Aujourd’hui, cette situation est toujours d’actualité. Voire plus. Et le problème, c’est que nous essayons tous, comme l’a fait Shenk, de garder le rythme et de traiter TOUTE l’information qui nous assaillit chaque jour, par le biais des emails, des messages, des magazines, de nos réseaux sociaux… Jusqu’au jour où nous n’y arrivons tout simplement plus.
Certaines personnes (entre 3 et 7% de la population mondiale selon certaines sources citées plus bas) finissent par faire le choix conscient de se couper totalement de l’information, jugée trop stressante ou peu fiable .

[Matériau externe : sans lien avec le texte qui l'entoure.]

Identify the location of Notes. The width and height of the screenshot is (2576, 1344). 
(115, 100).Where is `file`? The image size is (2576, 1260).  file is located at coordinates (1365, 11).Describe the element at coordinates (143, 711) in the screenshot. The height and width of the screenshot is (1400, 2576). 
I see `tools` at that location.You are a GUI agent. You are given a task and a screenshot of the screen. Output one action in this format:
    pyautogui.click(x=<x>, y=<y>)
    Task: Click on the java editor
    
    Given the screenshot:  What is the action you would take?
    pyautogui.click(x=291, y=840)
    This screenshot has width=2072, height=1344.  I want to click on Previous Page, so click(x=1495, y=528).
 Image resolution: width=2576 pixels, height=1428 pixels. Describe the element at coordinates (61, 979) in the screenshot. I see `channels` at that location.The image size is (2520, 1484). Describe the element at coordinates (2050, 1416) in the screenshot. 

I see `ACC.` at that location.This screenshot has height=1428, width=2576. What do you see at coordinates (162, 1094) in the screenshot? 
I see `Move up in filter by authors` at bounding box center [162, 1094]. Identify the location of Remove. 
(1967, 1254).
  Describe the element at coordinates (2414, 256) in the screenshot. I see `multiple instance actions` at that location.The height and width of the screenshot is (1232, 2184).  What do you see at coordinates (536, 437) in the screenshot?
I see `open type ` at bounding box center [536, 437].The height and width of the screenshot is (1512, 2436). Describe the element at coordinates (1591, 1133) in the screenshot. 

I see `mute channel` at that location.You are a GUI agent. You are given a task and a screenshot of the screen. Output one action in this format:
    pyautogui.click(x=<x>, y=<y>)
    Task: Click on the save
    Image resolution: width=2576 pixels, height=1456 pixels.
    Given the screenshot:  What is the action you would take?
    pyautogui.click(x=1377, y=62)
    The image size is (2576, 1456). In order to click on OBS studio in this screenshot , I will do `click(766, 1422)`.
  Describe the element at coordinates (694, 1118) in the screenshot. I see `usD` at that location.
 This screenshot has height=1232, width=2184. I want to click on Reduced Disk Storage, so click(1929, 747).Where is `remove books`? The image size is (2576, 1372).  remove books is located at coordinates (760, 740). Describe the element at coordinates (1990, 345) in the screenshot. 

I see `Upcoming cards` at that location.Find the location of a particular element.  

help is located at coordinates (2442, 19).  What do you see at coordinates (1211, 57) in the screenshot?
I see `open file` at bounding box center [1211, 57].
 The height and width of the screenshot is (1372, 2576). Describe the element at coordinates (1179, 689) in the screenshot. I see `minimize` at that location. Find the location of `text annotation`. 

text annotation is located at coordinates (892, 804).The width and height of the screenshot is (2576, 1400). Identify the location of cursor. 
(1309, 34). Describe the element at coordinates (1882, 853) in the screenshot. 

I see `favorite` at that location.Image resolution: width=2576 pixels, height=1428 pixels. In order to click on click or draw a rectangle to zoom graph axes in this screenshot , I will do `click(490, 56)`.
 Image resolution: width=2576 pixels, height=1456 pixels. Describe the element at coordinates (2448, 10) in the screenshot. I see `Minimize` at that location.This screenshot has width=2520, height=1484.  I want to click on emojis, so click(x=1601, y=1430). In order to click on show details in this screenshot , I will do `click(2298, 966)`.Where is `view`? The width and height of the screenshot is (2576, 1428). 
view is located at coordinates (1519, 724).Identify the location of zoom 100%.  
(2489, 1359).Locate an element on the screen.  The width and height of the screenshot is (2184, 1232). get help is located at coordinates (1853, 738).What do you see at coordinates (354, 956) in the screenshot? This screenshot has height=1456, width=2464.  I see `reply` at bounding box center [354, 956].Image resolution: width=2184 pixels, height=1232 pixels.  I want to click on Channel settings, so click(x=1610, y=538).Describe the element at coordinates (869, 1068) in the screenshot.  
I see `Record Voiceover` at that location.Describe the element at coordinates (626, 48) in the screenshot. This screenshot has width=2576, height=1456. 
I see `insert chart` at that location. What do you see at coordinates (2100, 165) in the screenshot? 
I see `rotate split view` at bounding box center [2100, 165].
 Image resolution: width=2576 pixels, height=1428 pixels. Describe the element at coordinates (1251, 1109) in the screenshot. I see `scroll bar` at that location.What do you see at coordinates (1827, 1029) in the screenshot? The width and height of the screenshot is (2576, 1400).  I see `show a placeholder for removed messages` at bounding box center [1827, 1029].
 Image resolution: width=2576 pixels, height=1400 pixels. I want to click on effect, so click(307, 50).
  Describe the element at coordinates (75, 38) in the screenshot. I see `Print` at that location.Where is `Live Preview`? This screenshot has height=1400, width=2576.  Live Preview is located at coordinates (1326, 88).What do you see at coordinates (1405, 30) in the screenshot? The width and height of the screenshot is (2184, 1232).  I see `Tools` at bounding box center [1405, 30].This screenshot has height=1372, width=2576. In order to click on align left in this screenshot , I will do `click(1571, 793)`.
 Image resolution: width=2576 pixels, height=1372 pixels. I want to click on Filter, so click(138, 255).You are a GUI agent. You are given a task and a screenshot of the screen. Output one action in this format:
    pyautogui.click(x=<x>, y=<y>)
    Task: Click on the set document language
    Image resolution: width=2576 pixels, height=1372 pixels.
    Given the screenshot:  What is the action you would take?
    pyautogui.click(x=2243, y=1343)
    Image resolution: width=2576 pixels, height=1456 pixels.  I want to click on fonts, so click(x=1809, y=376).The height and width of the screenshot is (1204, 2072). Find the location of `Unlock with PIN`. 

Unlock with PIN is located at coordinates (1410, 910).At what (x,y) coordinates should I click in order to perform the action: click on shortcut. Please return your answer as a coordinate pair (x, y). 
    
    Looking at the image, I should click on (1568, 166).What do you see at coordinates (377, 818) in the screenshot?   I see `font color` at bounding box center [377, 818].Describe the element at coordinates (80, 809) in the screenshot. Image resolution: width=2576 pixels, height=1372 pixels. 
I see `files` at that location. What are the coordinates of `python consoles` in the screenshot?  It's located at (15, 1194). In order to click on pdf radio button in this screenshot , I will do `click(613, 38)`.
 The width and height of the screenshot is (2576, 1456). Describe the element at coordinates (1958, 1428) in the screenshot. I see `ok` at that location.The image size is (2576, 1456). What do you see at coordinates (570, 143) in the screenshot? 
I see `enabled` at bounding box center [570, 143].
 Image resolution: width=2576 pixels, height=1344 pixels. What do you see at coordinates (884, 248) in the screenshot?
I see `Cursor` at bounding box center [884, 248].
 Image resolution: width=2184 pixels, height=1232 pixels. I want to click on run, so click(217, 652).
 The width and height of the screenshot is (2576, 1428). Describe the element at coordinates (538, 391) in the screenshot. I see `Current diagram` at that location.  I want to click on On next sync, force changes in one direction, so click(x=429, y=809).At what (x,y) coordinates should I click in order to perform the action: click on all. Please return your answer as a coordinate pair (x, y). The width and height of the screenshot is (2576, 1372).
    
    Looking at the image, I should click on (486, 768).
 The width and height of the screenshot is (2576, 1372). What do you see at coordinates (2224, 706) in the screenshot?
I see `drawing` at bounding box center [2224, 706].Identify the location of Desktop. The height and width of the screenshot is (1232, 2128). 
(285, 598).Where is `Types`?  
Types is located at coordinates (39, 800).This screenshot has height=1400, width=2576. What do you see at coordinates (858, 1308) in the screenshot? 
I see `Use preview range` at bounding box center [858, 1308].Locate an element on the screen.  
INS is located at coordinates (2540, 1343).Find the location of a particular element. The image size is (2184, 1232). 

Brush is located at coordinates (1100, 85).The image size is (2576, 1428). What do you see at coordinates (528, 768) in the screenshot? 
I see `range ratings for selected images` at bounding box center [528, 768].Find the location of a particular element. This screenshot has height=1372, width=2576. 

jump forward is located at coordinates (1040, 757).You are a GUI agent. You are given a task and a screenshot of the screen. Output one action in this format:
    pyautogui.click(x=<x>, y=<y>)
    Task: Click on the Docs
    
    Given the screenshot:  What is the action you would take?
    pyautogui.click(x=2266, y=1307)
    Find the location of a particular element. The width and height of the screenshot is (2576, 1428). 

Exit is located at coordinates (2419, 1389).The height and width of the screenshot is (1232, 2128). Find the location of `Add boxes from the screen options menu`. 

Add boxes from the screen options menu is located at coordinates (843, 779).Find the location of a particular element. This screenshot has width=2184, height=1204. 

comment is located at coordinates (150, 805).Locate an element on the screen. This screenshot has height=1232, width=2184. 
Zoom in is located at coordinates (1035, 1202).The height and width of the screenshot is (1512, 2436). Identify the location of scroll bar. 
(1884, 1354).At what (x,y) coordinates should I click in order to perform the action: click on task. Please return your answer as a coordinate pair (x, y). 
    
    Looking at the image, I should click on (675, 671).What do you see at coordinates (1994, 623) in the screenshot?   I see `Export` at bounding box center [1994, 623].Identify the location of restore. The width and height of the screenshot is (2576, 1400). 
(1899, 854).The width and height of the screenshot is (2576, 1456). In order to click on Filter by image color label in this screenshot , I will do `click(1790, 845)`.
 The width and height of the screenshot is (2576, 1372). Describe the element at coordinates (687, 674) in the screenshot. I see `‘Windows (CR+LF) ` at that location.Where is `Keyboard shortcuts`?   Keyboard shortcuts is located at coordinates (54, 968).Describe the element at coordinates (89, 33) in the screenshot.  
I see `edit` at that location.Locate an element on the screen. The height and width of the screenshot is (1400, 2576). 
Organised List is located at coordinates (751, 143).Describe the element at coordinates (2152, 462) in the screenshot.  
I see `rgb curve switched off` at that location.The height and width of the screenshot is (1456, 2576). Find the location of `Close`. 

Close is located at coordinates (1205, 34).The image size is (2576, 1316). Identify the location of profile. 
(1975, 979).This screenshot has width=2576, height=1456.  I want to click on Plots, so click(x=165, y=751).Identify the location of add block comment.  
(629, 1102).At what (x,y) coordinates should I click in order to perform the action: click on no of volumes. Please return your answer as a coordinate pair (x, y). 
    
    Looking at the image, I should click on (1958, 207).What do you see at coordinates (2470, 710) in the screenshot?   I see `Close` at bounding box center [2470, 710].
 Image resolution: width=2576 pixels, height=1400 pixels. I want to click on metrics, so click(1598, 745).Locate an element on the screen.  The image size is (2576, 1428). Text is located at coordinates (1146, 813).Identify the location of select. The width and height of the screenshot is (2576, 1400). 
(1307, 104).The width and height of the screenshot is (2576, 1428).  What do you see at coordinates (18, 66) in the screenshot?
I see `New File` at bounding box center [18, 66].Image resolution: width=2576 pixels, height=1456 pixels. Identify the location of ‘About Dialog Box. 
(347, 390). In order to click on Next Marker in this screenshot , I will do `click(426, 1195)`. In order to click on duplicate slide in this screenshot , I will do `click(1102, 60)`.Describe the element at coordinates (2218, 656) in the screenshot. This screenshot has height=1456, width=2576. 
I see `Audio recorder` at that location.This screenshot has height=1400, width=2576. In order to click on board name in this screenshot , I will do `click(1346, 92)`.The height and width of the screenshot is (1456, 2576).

Le contenu poubelle des internets 🚯
La fiabilité, justement est un second enjeu qui fait de plus en plus parler de lui ces dernières années. Notamment du fait de la tendance grandissante des deepfakes, mais aussi de la prolifération des contenus pensés et optimisés pour plaire à des machines, et non plus à des humains.
Commençons par ces fameux contenus “optimisés”.
Il y a quelques semaines, dans ma newsletter de veille, j’ai reçu cette suggestion d’article, qui m’a interpellée :
Les conseils sont relativement basiques :
Créer des vidéos courtes et impactantes.
Utiliser des musiques et sons tendances.
Interagir avec d'autres créateurs de contenus.
Suivre les effets tendances et les hashtags populaires.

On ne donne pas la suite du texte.